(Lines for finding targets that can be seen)
※
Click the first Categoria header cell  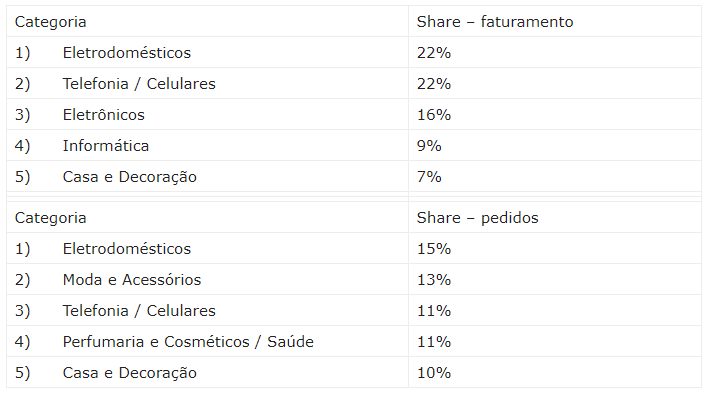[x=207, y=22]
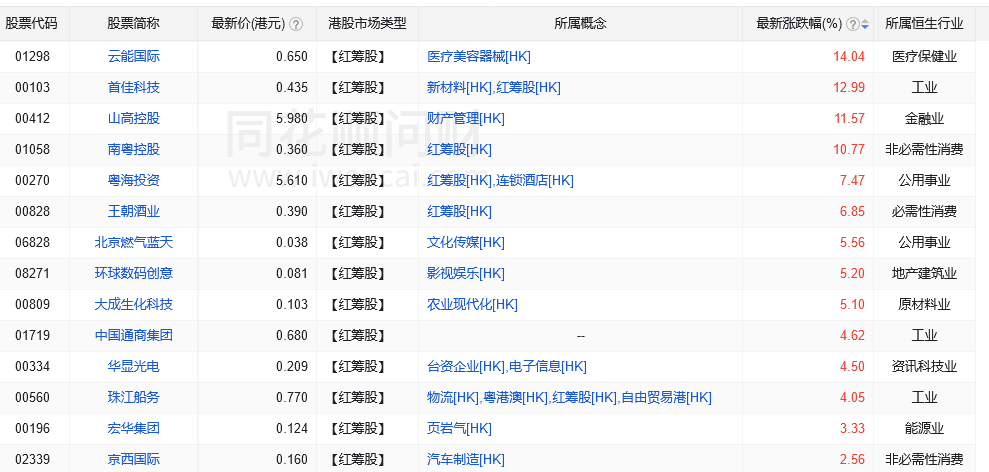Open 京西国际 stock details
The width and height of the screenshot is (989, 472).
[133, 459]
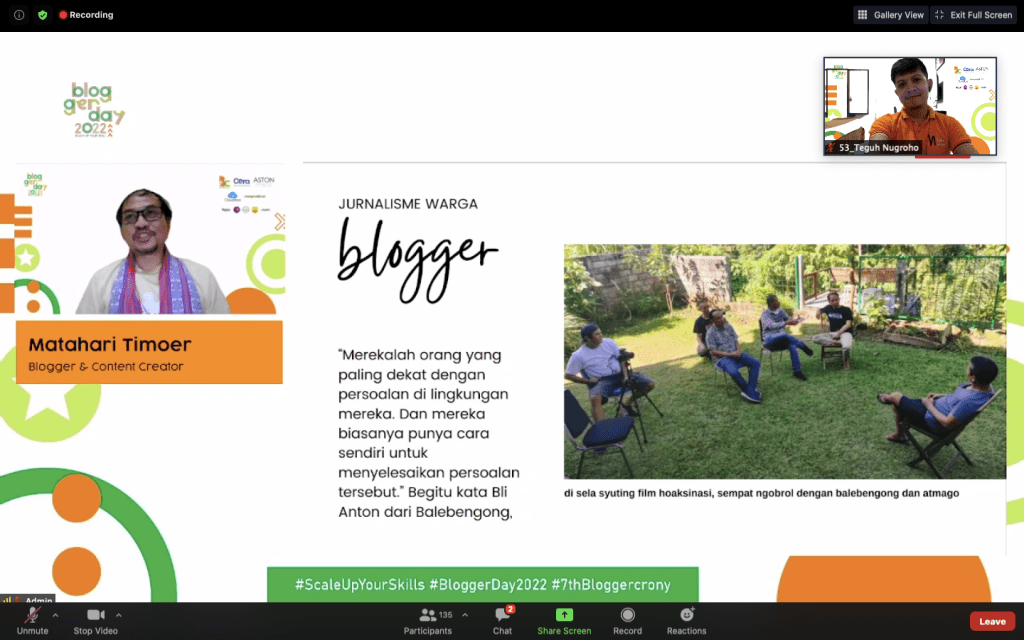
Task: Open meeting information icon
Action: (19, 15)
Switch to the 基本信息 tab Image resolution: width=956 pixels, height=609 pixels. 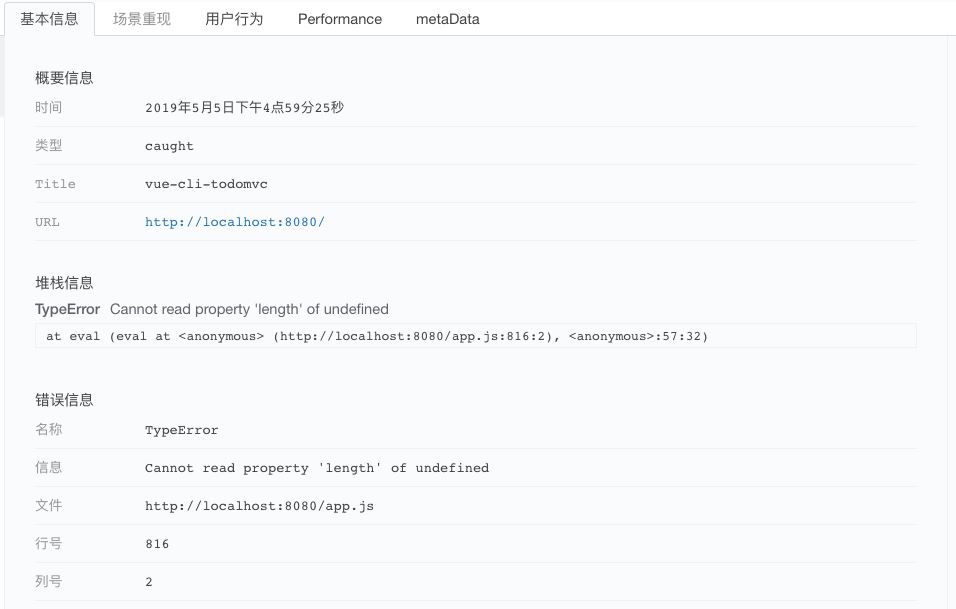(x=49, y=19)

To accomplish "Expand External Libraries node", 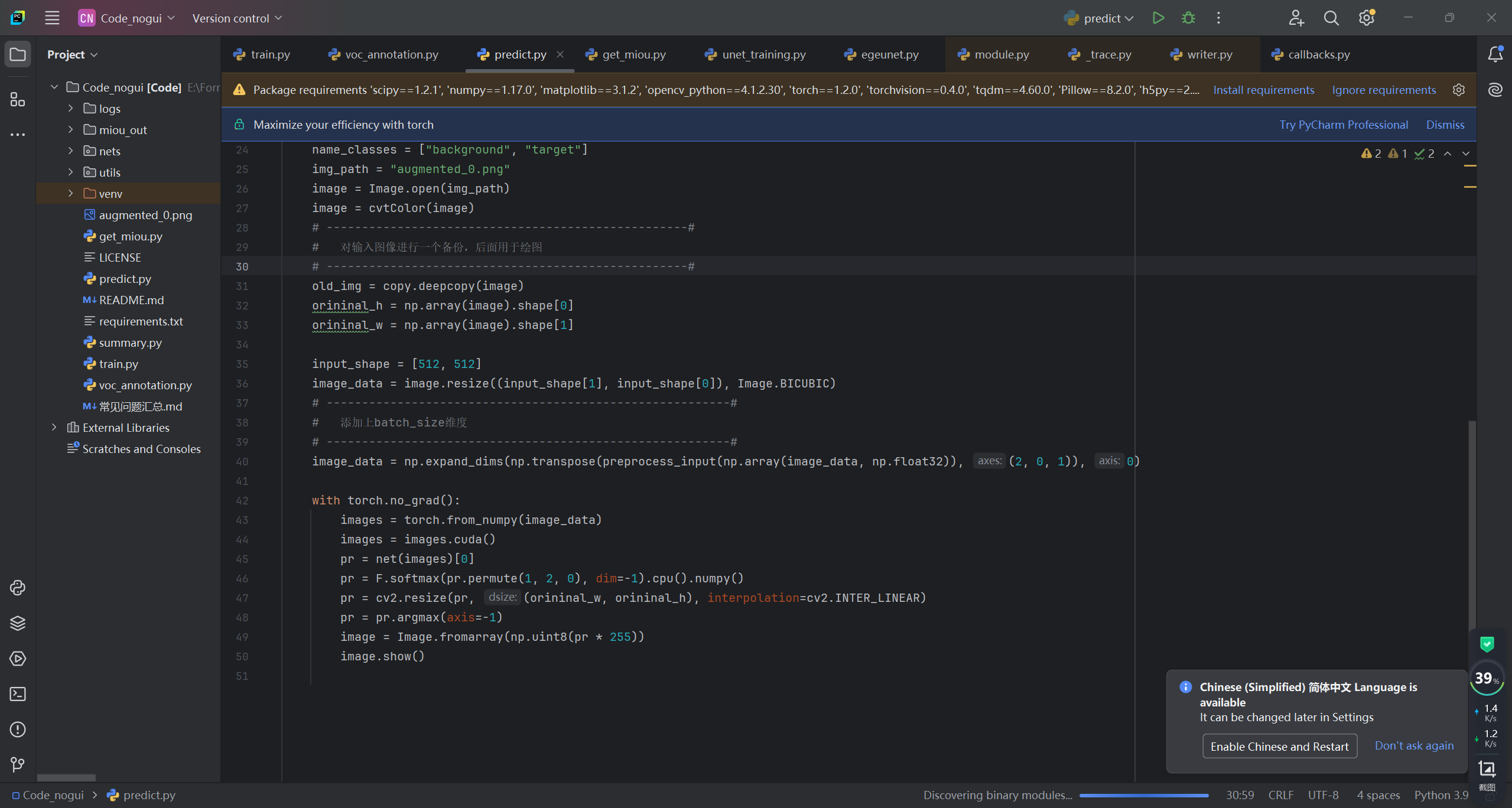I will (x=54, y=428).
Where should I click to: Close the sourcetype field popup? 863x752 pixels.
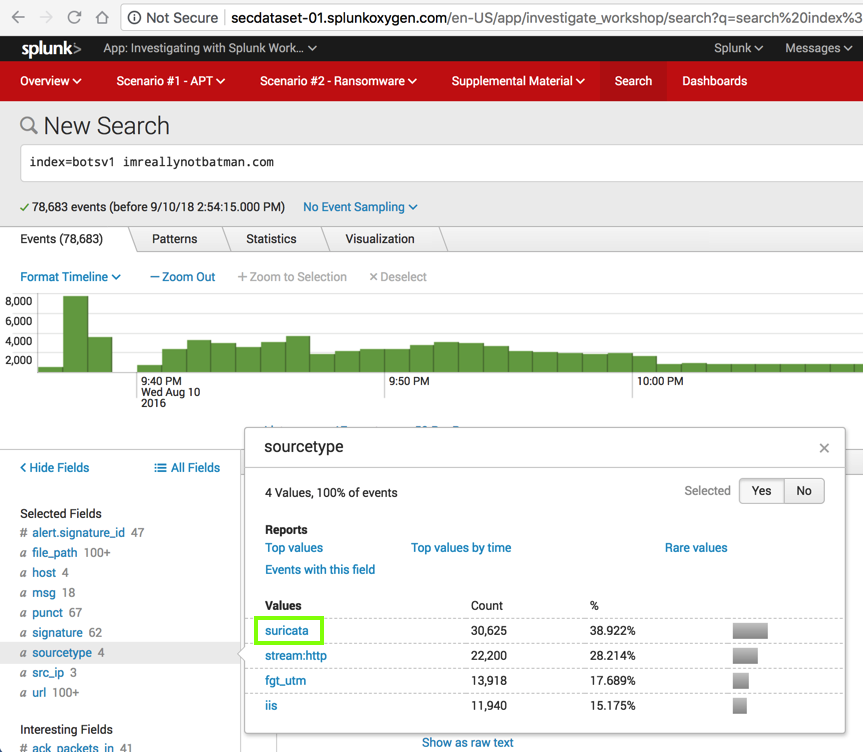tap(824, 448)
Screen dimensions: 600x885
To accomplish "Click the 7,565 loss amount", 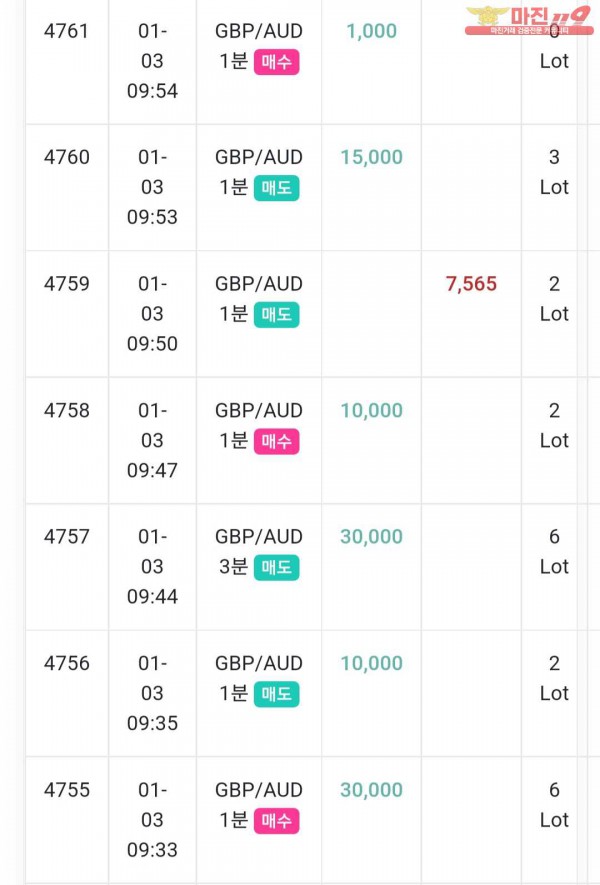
※
Reproduce every line from the one containing "Where should I" down to the end of the lines above, both ends included, and omit the pictures.

Where should I click to: Close the sourcetype field popup? 863x752 pixels.
tap(824, 448)
Screen dimensions: 600x885
To accomplish "Click the 7,565 loss amount", 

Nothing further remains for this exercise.